Toomey, Schumer and Blumenthal’s bill additionally resolves that a permanent home for the archive should be found in a location “accessible to scholars and to Iraqi Jews and their descendants,” and stipulates that the original agreement was reached hastily, and before American authorities had learned “the complete history” of the archive.
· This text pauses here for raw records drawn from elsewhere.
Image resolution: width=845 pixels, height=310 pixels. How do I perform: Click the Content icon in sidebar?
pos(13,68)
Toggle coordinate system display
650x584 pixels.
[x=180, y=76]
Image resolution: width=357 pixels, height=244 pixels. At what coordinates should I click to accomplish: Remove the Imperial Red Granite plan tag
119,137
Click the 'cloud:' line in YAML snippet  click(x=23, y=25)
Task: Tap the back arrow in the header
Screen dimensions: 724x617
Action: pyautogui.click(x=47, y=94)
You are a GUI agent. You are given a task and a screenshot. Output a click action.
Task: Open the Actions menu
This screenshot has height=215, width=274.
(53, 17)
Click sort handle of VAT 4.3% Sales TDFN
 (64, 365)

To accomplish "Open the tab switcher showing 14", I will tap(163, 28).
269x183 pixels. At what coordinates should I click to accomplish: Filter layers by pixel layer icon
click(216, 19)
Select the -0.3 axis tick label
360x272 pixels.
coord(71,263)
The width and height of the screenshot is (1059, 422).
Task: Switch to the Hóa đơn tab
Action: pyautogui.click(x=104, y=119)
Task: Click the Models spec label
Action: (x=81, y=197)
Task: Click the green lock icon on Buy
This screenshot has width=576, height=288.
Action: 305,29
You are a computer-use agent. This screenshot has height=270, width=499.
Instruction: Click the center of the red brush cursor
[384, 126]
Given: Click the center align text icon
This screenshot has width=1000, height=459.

Its five proposed resolutions, all of which are identical to those in its 2014 predecessor, include affirmations of “the United States’ commitment to cultural property under international law” and a commitment to pursue justice for “victims of ethnic and religious persecution.”
“This resolution is meant to strengthen the position of the United States, which is that the temporary custody of these artifacts should be extended,” said Steve Kelley, Toomey’s press secretary. “The resolution is a show of support from Congress for the work that the Department of State has done in support of preserving, protecting, and displaying these important artifacts.”
In a recent series on the Iraqi Jewish Archive, the Forward explored the archive’s history, political significance and personal resonance for exiled Iraqi Jews and their descendants. Read all three parts: “The Last Relics Of Iraq’s Jewish Past Are In America. Should They Be Returned?,”“In Exile, Iraqi Jews Are Desperate To Reclaim Their Artifacts — But So Is Iraq” and “The Iraqi Jewish Archive Could Reshape Foreign Policy. But Its Future Is Uncertain.”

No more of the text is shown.